## WHAT NEEDS TO BE DONE
Below are some entries. Reproduce them word for word.

** Opening SUPPLIED DATA block **

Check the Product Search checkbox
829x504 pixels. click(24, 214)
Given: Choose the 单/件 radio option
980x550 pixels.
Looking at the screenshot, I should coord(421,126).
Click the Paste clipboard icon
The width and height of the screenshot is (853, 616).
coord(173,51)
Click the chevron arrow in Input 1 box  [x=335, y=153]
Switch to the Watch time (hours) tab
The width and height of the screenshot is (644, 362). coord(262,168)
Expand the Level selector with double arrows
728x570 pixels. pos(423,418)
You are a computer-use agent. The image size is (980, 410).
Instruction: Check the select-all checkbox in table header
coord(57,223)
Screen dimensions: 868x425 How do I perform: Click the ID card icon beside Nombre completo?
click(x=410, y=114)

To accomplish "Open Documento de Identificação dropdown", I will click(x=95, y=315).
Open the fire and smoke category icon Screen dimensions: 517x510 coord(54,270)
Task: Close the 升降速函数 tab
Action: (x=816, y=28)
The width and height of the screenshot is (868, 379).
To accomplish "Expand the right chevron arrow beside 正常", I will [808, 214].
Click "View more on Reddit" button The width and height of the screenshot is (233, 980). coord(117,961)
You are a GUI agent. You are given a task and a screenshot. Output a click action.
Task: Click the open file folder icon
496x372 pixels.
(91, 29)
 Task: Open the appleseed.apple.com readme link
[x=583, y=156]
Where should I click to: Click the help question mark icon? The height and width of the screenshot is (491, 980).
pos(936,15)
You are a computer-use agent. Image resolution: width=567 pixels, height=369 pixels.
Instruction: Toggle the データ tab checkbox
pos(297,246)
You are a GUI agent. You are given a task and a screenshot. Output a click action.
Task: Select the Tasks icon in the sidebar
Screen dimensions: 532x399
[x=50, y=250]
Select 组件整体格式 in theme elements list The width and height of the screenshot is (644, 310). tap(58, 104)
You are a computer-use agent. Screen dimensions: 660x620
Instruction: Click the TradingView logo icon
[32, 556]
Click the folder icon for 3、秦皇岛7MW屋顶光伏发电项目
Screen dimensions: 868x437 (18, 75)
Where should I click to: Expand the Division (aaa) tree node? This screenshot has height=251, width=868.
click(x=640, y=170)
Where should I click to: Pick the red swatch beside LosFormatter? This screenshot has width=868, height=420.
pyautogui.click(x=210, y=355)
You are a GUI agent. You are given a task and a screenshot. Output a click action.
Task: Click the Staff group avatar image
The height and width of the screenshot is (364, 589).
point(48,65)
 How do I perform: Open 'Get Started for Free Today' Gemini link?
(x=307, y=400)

** Closing SUPPLIED DATA block **

## SOLVED EXERCISE
Check the Product Search checkbox
829x504 pixels. click(24, 214)
Given: Choose the 单/件 radio option
980x550 pixels.
Looking at the screenshot, I should coord(421,126).
Click the Paste clipboard icon
The width and height of the screenshot is (853, 616).
coord(173,51)
Click the chevron arrow in Input 1 box  [x=335, y=153]
Switch to the Watch time (hours) tab
The width and height of the screenshot is (644, 362). coord(262,168)
Expand the Level selector with double arrows
728x570 pixels. pos(423,418)
You are a computer-use agent. The image size is (980, 410).
Instruction: Check the select-all checkbox in table header
coord(57,223)
Screen dimensions: 868x425 How do I perform: Click the ID card icon beside Nombre completo?
click(x=410, y=114)

To accomplish "Open Documento de Identificação dropdown", I will click(x=95, y=315).
Open the fire and smoke category icon Screen dimensions: 517x510 coord(54,270)
Task: Close the 升降速函数 tab
Action: (x=816, y=28)
The width and height of the screenshot is (868, 379).
To accomplish "Expand the right chevron arrow beside 正常", I will [808, 214].
Click "View more on Reddit" button The width and height of the screenshot is (233, 980). coord(117,961)
You are a GUI agent. You are given a task and a screenshot. Output a click action.
Task: Click the open file folder icon
496x372 pixels.
(91, 29)
 Task: Open the appleseed.apple.com readme link
[x=583, y=156]
Where should I click to: Click the help question mark icon? The height and width of the screenshot is (491, 980).
pos(936,15)
You are a computer-use agent. Image resolution: width=567 pixels, height=369 pixels.
Instruction: Toggle the データ tab checkbox
pos(297,246)
You are a GUI agent. You are given a task and a screenshot. Output a click action.
Task: Select the Tasks icon in the sidebar
Screen dimensions: 532x399
[x=50, y=250]
Select 组件整体格式 in theme elements list The width and height of the screenshot is (644, 310). tap(58, 104)
You are a computer-use agent. Screen dimensions: 660x620
Instruction: Click the TradingView logo icon
[32, 556]
Click the folder icon for 3、秦皇岛7MW屋顶光伏发电项目
Screen dimensions: 868x437 (18, 75)
Where should I click to: Expand the Division (aaa) tree node? This screenshot has height=251, width=868.
click(x=640, y=170)
Where should I click to: Pick the red swatch beside LosFormatter? This screenshot has width=868, height=420.
pyautogui.click(x=210, y=355)
You are a GUI agent. You are given a task and a screenshot. Output a click action.
Task: Click the Staff group avatar image
The height and width of the screenshot is (364, 589).
point(48,65)
 How do I perform: Open 'Get Started for Free Today' Gemini link?
(x=307, y=400)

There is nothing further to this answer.